TASK PROMPT => Please report, as a bare number, how many lines below include the string "section".

INPUT RECORDS =>
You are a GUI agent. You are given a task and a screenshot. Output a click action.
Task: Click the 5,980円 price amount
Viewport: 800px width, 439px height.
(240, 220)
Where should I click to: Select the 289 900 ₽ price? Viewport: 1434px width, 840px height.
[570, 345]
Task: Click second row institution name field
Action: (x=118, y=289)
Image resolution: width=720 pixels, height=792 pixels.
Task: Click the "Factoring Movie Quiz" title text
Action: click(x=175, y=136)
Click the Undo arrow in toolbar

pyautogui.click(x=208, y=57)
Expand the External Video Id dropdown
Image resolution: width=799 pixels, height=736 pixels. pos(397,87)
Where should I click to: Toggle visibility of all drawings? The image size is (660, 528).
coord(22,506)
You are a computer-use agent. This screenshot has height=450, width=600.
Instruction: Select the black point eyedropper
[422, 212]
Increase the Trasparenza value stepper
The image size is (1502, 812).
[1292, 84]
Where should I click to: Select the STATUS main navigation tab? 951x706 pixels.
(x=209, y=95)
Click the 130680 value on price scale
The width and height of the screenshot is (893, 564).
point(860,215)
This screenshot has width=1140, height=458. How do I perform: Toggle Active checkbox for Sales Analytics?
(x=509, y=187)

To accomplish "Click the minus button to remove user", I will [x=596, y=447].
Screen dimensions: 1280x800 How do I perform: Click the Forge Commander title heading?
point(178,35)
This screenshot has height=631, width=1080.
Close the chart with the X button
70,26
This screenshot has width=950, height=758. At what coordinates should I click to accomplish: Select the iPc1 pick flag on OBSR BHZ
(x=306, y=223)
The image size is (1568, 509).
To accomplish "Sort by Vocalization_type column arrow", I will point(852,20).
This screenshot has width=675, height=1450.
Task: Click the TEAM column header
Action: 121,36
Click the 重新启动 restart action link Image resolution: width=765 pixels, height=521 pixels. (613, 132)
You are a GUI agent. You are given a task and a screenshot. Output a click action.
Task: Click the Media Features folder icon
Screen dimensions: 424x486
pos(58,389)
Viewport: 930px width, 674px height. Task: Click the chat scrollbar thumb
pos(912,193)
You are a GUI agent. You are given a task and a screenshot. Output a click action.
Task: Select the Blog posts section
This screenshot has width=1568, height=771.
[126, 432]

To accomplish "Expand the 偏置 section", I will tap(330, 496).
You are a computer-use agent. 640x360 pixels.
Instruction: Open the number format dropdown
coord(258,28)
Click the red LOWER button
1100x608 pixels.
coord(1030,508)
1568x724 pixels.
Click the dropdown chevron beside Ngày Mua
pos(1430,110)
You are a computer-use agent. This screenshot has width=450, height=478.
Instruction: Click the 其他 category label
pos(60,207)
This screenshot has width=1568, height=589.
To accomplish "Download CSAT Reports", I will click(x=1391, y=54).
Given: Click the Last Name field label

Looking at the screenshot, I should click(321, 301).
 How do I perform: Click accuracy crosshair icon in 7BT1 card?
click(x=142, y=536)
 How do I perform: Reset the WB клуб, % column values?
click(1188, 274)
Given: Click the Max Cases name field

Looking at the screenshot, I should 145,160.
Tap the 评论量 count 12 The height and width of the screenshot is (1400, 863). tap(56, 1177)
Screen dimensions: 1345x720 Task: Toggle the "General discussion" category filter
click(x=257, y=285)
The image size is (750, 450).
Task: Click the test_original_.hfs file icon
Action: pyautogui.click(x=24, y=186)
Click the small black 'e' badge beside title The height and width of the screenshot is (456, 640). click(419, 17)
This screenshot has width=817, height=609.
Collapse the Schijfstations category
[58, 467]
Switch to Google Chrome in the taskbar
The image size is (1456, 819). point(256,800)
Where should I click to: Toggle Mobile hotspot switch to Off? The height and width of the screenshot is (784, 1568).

WRITTEN ANSWER => 2